PAGE EXTRACT —
=====
Out of 3500 higher learning institutions in the United States, USC is one of only 88 research universities, which means faculty at the Marshall School of Business are actively engaged within their field and publish the latest studies that are then incorporated into the classroom. What this translates to, in terms of undergraduate opportunities, is the chance to work closely with professors who are oftentimes at the forefront of their academic fields, whether it be organizational behavior, microeconomics, or finance. For undergrads, this is a crucial distinction that allows them to engage in academic research before many of their peers at fellow higher-learning institutions.
In just freshman year, I personally struck up a conversation with my microeconomics professor about being interested in the field of econ. He casually mentioned that I could work as a research assistant for him, if I wanted to be more engaged with my interests. Without even having to ask, I was being offered a research opportunity! Of course, I took it, and not only have I had the chance to help my professor publish an academic paper, but also develop a closer working relationship with my professor and the extensive network the Trojan Family always has.
Even if you’re unsure about whether or not you’d like to do research (you may not be interested in medical fields, or you may not be planning to go into graduate studies), research is a good chance to learn for the sake of learning. After selecting a major or minor, undergraduate students may not have the time to fit another academic subject into their schedule. By engaging in research, students can further explore interests without the commitment of a degree. I would highly recommend anyone who hasn’t done research to take advantage of being at USC and get involved in any subject area that fascinates him/her at least once before graduation.
=====
[Stored records]
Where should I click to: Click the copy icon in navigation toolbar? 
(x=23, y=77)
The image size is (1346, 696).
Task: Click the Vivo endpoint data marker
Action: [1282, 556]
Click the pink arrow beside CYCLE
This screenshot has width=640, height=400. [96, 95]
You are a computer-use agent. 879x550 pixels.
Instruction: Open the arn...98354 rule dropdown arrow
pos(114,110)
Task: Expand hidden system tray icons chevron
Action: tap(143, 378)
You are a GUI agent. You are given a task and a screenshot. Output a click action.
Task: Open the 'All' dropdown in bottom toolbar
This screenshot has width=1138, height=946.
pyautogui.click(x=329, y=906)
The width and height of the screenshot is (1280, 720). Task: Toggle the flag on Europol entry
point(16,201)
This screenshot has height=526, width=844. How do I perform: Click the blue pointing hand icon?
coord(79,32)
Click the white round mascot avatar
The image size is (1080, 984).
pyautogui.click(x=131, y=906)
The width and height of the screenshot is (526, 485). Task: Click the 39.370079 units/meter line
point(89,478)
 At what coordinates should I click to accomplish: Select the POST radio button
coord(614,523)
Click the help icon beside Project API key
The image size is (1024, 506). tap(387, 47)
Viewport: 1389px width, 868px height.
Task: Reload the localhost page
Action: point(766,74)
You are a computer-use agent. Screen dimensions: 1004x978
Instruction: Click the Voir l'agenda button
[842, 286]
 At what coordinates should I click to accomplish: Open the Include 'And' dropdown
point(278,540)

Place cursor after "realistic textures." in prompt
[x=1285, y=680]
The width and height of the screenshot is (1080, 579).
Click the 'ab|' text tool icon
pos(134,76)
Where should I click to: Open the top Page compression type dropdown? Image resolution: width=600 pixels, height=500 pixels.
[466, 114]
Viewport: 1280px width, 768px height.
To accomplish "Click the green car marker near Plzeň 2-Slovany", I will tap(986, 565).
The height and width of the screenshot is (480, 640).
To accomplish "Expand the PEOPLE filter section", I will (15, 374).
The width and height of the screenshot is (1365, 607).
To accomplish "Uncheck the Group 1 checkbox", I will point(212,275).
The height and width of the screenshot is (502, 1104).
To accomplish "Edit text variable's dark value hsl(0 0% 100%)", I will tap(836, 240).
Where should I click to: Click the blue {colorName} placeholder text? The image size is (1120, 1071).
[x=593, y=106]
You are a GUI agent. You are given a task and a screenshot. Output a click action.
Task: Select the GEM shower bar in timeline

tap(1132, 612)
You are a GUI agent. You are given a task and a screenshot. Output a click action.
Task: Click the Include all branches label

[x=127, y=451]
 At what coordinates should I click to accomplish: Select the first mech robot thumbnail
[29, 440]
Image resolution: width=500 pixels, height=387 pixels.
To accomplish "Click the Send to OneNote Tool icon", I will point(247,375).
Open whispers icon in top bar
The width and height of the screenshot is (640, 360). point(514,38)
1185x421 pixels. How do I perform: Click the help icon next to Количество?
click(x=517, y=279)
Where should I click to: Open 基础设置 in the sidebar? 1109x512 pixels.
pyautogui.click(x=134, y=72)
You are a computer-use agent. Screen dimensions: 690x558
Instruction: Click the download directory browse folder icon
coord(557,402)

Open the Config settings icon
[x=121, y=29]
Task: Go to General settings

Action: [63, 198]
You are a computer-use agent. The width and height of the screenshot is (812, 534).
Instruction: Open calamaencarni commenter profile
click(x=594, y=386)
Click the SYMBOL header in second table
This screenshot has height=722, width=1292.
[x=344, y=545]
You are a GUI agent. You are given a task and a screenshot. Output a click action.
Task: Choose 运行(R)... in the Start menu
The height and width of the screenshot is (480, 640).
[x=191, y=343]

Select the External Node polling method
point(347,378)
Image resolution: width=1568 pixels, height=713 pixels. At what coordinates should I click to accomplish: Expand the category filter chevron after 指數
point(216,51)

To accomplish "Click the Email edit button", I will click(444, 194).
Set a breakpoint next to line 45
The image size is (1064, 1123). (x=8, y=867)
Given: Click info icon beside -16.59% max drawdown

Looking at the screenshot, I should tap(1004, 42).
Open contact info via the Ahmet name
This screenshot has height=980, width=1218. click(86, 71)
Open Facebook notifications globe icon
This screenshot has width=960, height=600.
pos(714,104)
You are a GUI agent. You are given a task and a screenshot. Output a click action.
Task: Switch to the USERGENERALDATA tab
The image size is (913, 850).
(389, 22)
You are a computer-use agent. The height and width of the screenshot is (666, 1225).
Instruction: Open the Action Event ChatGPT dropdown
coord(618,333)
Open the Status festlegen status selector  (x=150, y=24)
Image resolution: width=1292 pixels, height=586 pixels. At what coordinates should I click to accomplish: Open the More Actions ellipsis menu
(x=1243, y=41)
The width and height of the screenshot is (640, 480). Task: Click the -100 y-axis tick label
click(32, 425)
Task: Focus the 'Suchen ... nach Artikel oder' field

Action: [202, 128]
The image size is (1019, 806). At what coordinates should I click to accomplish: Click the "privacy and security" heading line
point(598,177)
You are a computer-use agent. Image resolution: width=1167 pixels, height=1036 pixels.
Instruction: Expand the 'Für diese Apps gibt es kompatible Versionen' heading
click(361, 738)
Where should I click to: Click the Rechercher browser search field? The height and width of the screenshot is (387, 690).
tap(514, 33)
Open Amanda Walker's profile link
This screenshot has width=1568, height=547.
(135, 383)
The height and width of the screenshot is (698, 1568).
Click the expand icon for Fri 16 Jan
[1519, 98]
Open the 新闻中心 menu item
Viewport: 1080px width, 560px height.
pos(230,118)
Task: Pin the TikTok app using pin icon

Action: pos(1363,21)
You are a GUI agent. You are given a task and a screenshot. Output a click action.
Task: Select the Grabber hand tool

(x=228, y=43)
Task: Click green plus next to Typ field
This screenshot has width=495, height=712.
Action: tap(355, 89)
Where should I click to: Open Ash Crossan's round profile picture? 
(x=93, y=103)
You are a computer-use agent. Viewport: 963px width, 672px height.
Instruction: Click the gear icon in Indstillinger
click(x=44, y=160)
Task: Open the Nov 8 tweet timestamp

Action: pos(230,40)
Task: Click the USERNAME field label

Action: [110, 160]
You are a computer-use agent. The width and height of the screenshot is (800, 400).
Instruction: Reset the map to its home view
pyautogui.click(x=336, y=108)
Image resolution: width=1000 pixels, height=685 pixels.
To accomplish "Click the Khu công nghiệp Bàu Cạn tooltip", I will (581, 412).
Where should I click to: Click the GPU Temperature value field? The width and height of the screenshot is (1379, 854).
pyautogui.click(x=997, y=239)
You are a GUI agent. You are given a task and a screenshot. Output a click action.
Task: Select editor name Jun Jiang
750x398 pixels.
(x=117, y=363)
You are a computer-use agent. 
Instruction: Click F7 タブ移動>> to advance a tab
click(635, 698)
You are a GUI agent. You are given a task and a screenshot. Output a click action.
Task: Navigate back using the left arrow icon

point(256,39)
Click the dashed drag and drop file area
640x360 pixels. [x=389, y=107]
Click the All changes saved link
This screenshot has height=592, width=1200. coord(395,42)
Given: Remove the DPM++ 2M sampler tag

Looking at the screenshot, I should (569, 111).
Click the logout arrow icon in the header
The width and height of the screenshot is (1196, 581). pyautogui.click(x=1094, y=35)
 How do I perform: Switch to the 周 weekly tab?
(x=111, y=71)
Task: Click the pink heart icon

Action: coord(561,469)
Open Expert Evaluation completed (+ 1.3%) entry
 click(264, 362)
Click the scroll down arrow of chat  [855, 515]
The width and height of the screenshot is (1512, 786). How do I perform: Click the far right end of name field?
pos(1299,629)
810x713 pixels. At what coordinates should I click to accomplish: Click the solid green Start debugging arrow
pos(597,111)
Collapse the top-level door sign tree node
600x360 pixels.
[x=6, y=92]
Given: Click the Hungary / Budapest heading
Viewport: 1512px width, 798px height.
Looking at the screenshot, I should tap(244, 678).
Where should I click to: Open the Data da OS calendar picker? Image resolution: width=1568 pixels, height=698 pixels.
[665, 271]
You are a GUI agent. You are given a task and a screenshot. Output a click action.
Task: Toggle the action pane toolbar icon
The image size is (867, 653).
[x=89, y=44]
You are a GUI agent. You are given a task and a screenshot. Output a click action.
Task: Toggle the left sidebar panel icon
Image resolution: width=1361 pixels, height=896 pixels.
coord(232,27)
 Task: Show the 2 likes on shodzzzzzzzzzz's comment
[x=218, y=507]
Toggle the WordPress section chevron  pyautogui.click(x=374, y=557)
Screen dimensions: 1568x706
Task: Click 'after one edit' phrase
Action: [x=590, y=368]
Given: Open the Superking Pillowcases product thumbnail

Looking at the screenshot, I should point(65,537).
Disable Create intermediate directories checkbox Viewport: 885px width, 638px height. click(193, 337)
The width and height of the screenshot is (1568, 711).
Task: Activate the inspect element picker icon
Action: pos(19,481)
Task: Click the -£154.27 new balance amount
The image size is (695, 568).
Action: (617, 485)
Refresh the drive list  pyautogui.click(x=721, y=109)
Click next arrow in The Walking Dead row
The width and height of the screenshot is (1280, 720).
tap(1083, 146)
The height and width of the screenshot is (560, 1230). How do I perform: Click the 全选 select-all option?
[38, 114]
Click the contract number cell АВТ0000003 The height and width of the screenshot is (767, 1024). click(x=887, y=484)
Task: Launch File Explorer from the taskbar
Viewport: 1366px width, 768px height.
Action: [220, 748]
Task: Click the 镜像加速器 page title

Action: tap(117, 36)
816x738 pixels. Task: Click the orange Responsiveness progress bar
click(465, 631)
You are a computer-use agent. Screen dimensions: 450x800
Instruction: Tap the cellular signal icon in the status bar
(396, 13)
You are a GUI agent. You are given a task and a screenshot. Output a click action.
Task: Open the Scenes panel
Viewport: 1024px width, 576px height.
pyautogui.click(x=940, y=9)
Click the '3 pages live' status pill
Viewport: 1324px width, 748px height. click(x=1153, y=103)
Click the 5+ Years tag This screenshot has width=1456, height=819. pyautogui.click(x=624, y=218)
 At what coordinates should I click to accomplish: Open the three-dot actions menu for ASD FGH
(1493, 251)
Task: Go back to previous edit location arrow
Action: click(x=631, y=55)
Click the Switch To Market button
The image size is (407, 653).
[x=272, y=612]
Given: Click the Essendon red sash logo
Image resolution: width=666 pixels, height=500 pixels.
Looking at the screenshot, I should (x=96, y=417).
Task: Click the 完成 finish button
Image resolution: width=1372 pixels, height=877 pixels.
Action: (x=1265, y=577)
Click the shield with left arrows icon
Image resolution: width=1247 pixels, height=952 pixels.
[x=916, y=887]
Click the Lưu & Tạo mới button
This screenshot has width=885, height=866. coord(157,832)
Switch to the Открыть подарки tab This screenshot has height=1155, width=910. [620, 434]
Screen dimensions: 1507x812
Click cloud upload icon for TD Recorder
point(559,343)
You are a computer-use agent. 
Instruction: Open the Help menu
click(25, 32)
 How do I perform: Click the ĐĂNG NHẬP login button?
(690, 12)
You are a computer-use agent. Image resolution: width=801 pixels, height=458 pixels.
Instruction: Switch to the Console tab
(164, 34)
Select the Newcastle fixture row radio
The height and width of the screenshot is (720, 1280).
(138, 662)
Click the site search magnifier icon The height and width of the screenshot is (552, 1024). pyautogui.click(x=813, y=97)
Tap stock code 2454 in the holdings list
=====
EXERCISE SET —
1. Answer the following from the USC research passage:
(a) Of the 3500 higher learning institutions in the United States, how many are research universities?
(b) In which year of study did the writer talk with the microeconomics professor?
(c) What commitment does research let students avoid while they explore their interests further?
2. Reproduce word for word the portion of the USC research passage that opens with the words containing "Even if you’re" and closes with "once before graduation.".
The rows above bear no relation to the USC research passage.

RESULTS BY TASK —
1.
(a) 88
(b) Freshman year
(c) The commitment of a degree

2.
Even if you’re unsure about whether or not you’d like to do research (you may not be interested in medical fields, or you may not be planning to go into graduate studies), research is a good chance to learn for the sake of learning. After selecting a major or minor, undergraduate students may not have the time to fit another academic subject into their schedule. By engaging in research, students can further explore interests without the commitment of a degree. I would highly recommend anyone who hasn’t done research to take advantage of being at USC and get involved in any subject area that fascinates him/her at least once before graduation.